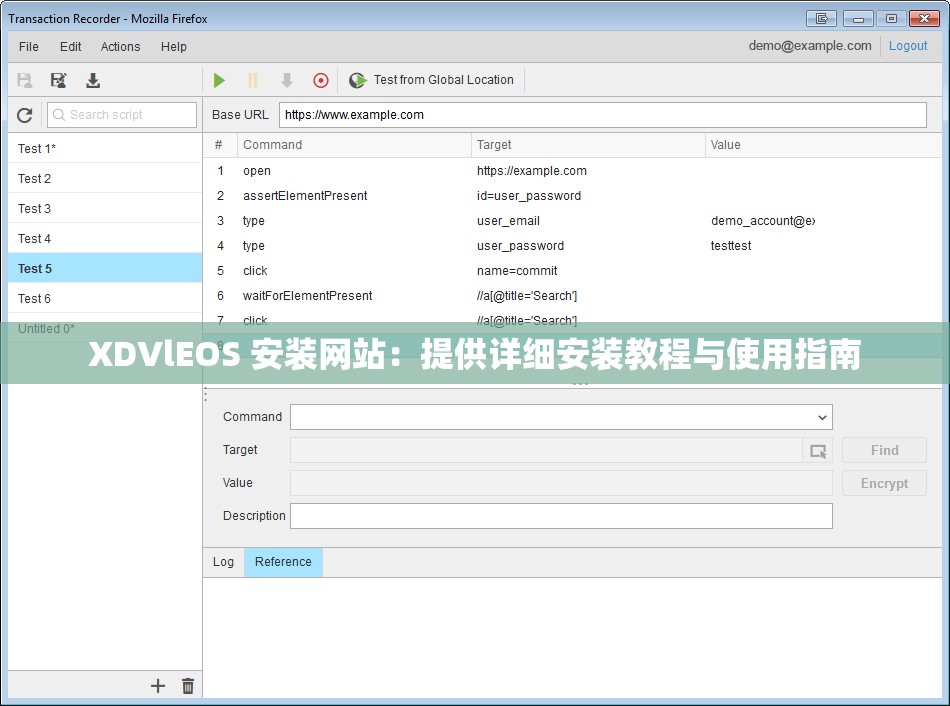Expand the step down arrow in the toolbar
The height and width of the screenshot is (706, 950).
pyautogui.click(x=287, y=79)
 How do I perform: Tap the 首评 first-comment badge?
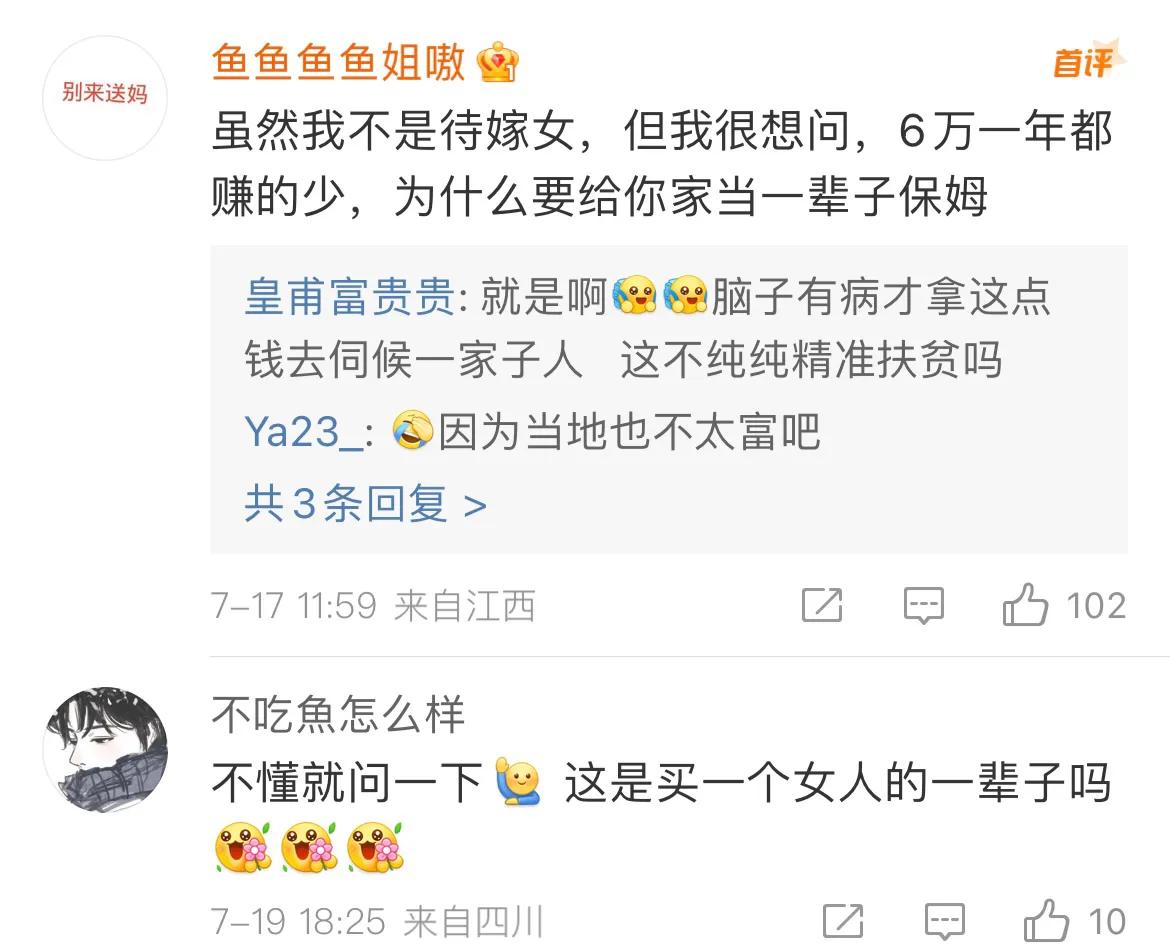click(x=1088, y=61)
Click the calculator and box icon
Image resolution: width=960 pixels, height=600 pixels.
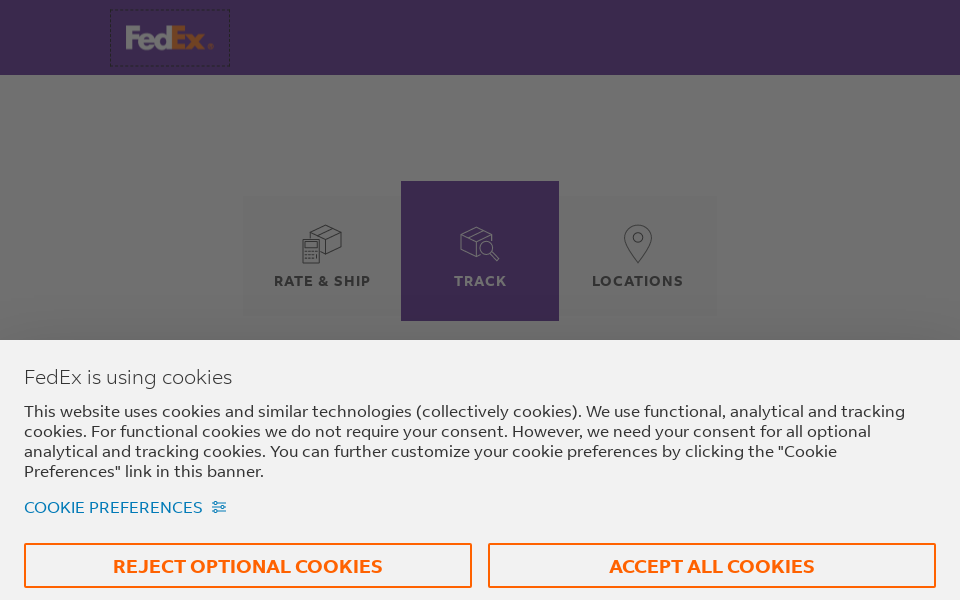[322, 243]
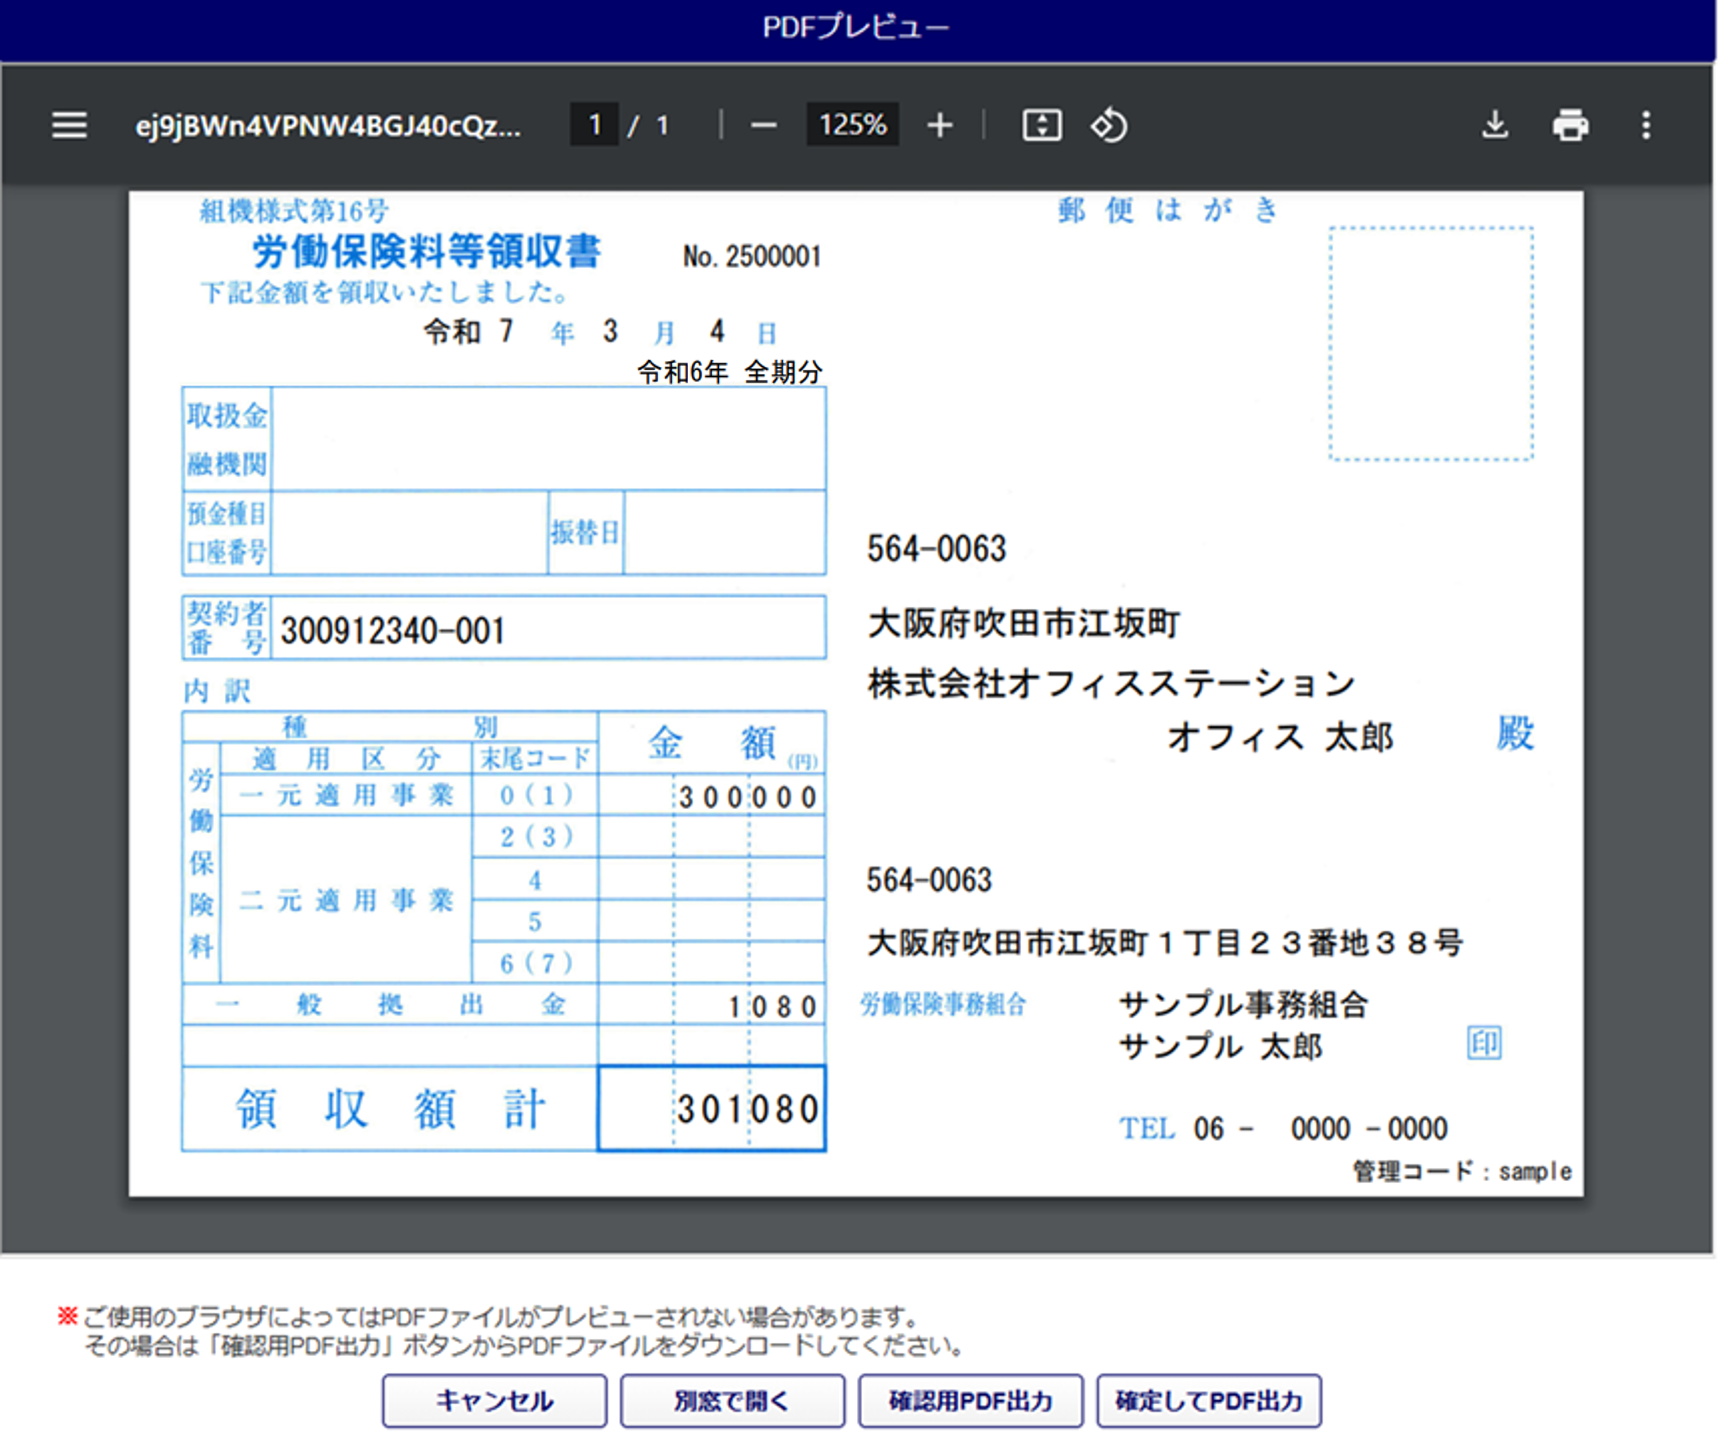
Task: Click the fit to page icon
Action: tap(1041, 126)
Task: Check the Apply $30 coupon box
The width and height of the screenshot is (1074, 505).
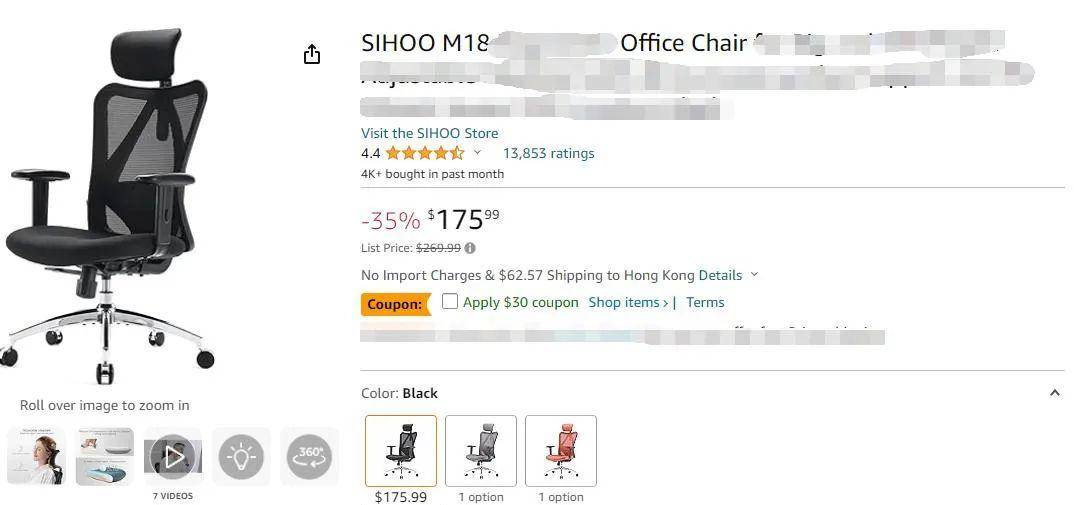Action: (449, 301)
◇ ◇ ◇
## Your goal
Everything from the line containing "How do I perform: Tap" through the last line of the records above is to be reproduced exactly, except the pictures.

## Answer section
 How do I perform: Tap the 首评 first-comment badge?
click(x=1088, y=61)
Click the calculator and box icon
Image resolution: width=960 pixels, height=600 pixels.
[322, 243]
Task: Click the fit to page icon
Action: tap(1041, 126)
Task: Check the Apply $30 coupon box
The width and height of the screenshot is (1074, 505).
Action: (449, 301)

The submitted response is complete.